The followed-by operator in the consequent concatenates a sequence and a property.
In this example, if ack==0 for all 10 cycles then the assertion fails.

In reply to Yuankun:
The reason I initially used the always @(posedge clk) !ack is because I was not sure without doing some 1800 research of the clock flows through from the sequence to the property, so I took the safe mode.
Many many years ago, when I was learning VHDL, I had lots of syntax/legality questions. Finally, my mentor got fed up with me and said the following:

If you are in doubt about what is legal or illegal, write a test code and simulate it.
I can assure you, the simulator tool knows the LRM much better than you.
:)

Here, I followed that advice instead of digging into 1800, and the answer is YES.
The clock does flow through from the sequence to the followed-by property


$rose(req)|->##[1:10]ack #=# always !ack); // WORKS OK, IS LRGAL

In reply to ben@SystemVerilog.us:

Thanks Ben for your kind reply.

In reply to ben@SystemVerilog.us:

Hi Ben,

Will the above solutions work if requests come in back to back. In the case of back to back requests, the $rose will not fire for the 2nd request, correct ?

In reply to DVJoe:

In reply to ben@SystemVerilog.us:
Hi Ben,
Will the above solutions work if requests come in back to back. In the case of back to back requests, the $rose will not fire for the 2nd request, correct ?
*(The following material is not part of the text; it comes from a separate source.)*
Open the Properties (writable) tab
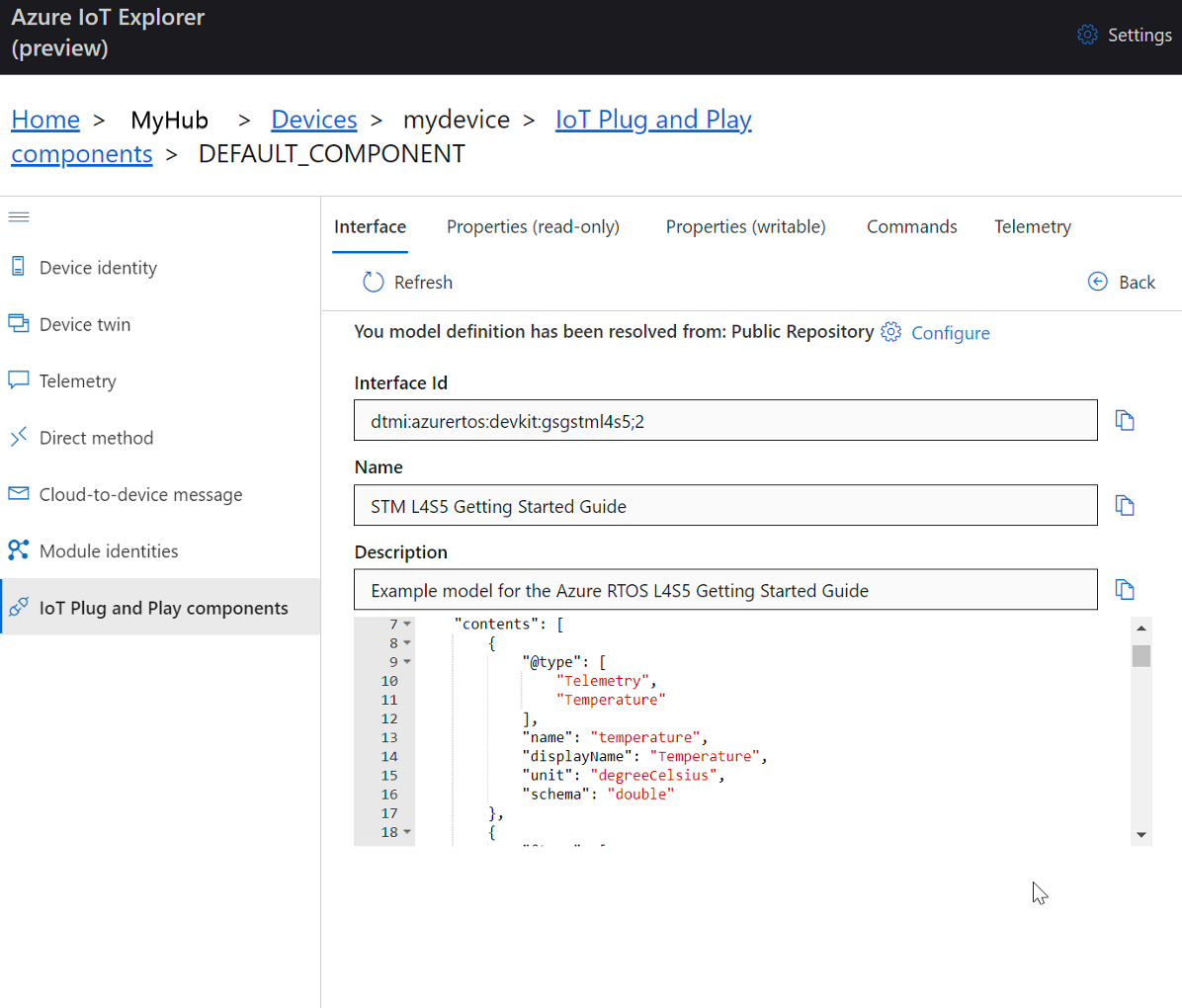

At every clocking event there is an attempt at the assertion.
See my paper Understanding the SVA Engine,
https://verificationacademy.com/verification-horizons/july-2020-volume-16-issue-2

If signal “a” is the sequence 0 0 1 1 1 0 1 1
All attempts where a==0 are vacuous.
In the above sequence you have 2 $rose(a) and with each of them a successful attempt.

In reply to ben@SystemVerilog.us:

Hi Ben,

I went through the paper that you mentioned above. Thanks for the detailed explanation on what happens underneath the hood for multiple threads.
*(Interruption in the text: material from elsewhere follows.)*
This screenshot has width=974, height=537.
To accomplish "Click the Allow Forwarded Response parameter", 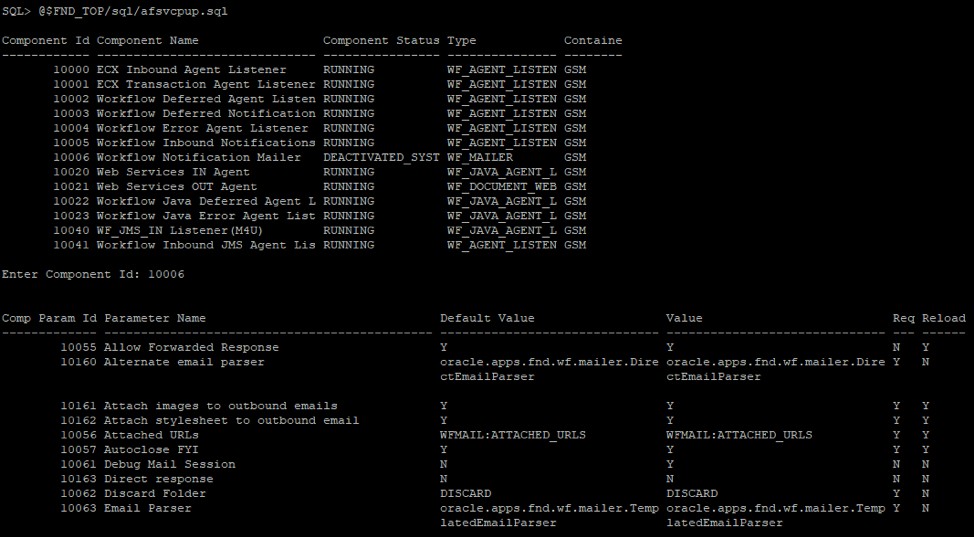I will point(191,347).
I do want to specifically bring up the last 2 examples that you specified in this paper :

(1) first_match operator :
first_match(rose(a) ##[1:] b) |-> ##3 c;

(2) Goto operator
$rose(a) ##1 b[->1]) |-> ##3 c; // Use the goto operator

I want to explore the use of the above for this simple case : “Write an assertion for a transaction where a request is followed by an ack in 1-3 cycles”. Now if I use the same style solution as above :

$rose(req)|->##[1:3]ack

If my requests on each posedge are in the order you specified :

Posedge# Req Ack Comment
Posedge0 0 0
Posedge1 1 0 Request#1
Posedge2 1 0 Request#2
Posedge3 1 1 Request#3 and Ack for Req #1. But this ack will satisfy #Request2 too !!!.. How do you filter this out ? Using the first_match operator ?
Posedge4 0 1 Ack for Req #2
Posedge5 1 1 Ack for Req #3
Posedge6 1 1 Ack for Req #4
Posedge7 0 1 Ack for Req #5

My concern again is that the above assertion will fire for the 1st posedge and 5th posedge only and won’t fire for the other requests.

Now, if I were to rewrite this assertion as follows : Level sensitive ( not really ideal because of performance issues)

req |-> ##[1:3]ack

Here, I would fire a thread each time request was high, but then if you look at posedge #3, how do I avoid NOT counting the ack for request#1 towards request #2 ? Do I use the first_match operator here ? Should I rewrite it like this :

first_match(req |-> ##[1:3]ack)

Can you please clarify ? Sorry if this has already been addressed in other threads in this forum. I did search to see if I could find a similar discussion, but I could not find it.

In reply to DVJoe:

See my solution at
https://verificationacademy.com/forums/systemverilog/assertion-req-and-gnt-signals

In reply to ben@SystemVerilog.us:

Thanks Ben. That one nails it. I am so frustrated that this solution ( using the power of a local variable) eluded me this past week. But this solution you mentioned -

@(posedge clk) ($rose(req), v_serving_ticket=ticket, inc_ticket()) |->
##[1:10] now_serving==v_serving_ticket ##0 ack;

It does open up a new concept for me - that I can bundle up function calls in an antecedent too… I never thought we could do this. But now that I see it, it of course makes sense.